Exercise goal:
I would like you to print all the records below exactly as they are.

•••••

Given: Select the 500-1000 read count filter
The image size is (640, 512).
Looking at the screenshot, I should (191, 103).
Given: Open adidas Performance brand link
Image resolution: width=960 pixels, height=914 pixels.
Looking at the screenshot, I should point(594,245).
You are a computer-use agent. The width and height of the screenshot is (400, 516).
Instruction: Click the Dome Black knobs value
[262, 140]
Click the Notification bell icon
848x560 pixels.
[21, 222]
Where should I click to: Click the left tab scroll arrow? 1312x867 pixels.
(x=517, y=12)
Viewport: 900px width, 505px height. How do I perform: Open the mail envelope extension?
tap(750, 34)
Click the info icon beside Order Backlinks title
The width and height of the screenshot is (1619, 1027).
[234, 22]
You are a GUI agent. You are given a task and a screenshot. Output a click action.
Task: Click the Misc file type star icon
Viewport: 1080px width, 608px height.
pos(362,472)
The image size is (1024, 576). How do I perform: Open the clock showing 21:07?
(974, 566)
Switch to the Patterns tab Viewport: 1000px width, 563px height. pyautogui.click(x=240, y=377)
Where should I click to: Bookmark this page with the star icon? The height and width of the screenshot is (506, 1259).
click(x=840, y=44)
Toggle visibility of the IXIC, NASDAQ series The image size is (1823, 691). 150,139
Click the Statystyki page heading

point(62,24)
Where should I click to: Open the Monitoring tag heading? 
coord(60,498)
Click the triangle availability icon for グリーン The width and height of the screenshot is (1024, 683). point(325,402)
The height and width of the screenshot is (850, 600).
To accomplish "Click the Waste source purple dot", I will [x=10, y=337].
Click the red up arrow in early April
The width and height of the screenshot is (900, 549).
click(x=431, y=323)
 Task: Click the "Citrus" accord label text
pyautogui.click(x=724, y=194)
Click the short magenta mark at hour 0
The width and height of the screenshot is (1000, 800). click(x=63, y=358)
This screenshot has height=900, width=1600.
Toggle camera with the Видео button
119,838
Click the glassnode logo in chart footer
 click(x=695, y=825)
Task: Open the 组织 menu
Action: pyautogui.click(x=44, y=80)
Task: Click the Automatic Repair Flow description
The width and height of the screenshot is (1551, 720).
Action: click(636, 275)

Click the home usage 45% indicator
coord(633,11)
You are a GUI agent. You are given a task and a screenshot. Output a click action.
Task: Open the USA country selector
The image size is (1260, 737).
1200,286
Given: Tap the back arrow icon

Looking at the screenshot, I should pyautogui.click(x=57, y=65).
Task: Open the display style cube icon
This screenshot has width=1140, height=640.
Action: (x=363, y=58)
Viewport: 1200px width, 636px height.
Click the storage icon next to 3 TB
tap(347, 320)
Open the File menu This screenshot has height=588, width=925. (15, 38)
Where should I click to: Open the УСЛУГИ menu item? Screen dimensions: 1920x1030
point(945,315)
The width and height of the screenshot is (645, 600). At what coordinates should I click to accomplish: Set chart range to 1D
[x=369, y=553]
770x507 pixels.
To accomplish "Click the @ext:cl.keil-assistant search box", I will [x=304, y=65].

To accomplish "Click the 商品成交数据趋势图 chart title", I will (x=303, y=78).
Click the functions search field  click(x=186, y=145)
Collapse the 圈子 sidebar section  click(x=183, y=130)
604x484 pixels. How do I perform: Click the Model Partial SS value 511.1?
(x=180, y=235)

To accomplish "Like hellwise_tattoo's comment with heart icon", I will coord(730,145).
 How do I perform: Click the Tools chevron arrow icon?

•••••

Written response:
Given: Select the 500-1000 read count filter
The image size is (640, 512).
Looking at the screenshot, I should (191, 103).
Given: Open adidas Performance brand link
Image resolution: width=960 pixels, height=914 pixels.
Looking at the screenshot, I should point(594,245).
You are a computer-use agent. The width and height of the screenshot is (400, 516).
Instruction: Click the Dome Black knobs value
[262, 140]
Click the Notification bell icon
848x560 pixels.
[21, 222]
Where should I click to: Click the left tab scroll arrow? 1312x867 pixels.
(x=517, y=12)
Viewport: 900px width, 505px height. How do I perform: Open the mail envelope extension?
tap(750, 34)
Click the info icon beside Order Backlinks title
The width and height of the screenshot is (1619, 1027).
[234, 22]
You are a GUI agent. You are given a task and a screenshot. Output a click action.
Task: Click the Misc file type star icon
Viewport: 1080px width, 608px height.
pos(362,472)
The image size is (1024, 576). How do I perform: Open the clock showing 21:07?
(974, 566)
Switch to the Patterns tab Viewport: 1000px width, 563px height. pyautogui.click(x=240, y=377)
Where should I click to: Bookmark this page with the star icon? The height and width of the screenshot is (506, 1259).
click(x=840, y=44)
Toggle visibility of the IXIC, NASDAQ series The image size is (1823, 691). 150,139
Click the Statystyki page heading

point(62,24)
Where should I click to: Open the Monitoring tag heading? 
coord(60,498)
Click the triangle availability icon for グリーン The width and height of the screenshot is (1024, 683). point(325,402)
The height and width of the screenshot is (850, 600).
To accomplish "Click the Waste source purple dot", I will [x=10, y=337].
Click the red up arrow in early April
The width and height of the screenshot is (900, 549).
click(x=431, y=323)
 Task: Click the "Citrus" accord label text
pyautogui.click(x=724, y=194)
Click the short magenta mark at hour 0
The width and height of the screenshot is (1000, 800). click(x=63, y=358)
This screenshot has height=900, width=1600.
Toggle camera with the Видео button
119,838
Click the glassnode logo in chart footer
 click(x=695, y=825)
Task: Open the 组织 menu
Action: pyautogui.click(x=44, y=80)
Task: Click the Automatic Repair Flow description
The width and height of the screenshot is (1551, 720).
Action: click(636, 275)

Click the home usage 45% indicator
coord(633,11)
You are a GUI agent. You are given a task and a screenshot. Output a click action.
Task: Open the USA country selector
The image size is (1260, 737).
1200,286
Given: Tap the back arrow icon

Looking at the screenshot, I should pyautogui.click(x=57, y=65).
Task: Open the display style cube icon
This screenshot has width=1140, height=640.
Action: (x=363, y=58)
Viewport: 1200px width, 636px height.
Click the storage icon next to 3 TB
tap(347, 320)
Open the File menu This screenshot has height=588, width=925. (15, 38)
Where should I click to: Open the УСЛУГИ menu item? Screen dimensions: 1920x1030
point(945,315)
The width and height of the screenshot is (645, 600). At what coordinates should I click to accomplish: Set chart range to 1D
[x=369, y=553]
770x507 pixels.
To accomplish "Click the @ext:cl.keil-assistant search box", I will [x=304, y=65].

To accomplish "Click the 商品成交数据趋势图 chart title", I will (x=303, y=78).
Click the functions search field  click(x=186, y=145)
Collapse the 圈子 sidebar section  click(x=183, y=130)
604x484 pixels. How do I perform: Click the Model Partial SS value 511.1?
(x=180, y=235)

To accomplish "Like hellwise_tattoo's comment with heart icon", I will coord(730,145).
 How do I perform: Click the Tools chevron arrow icon?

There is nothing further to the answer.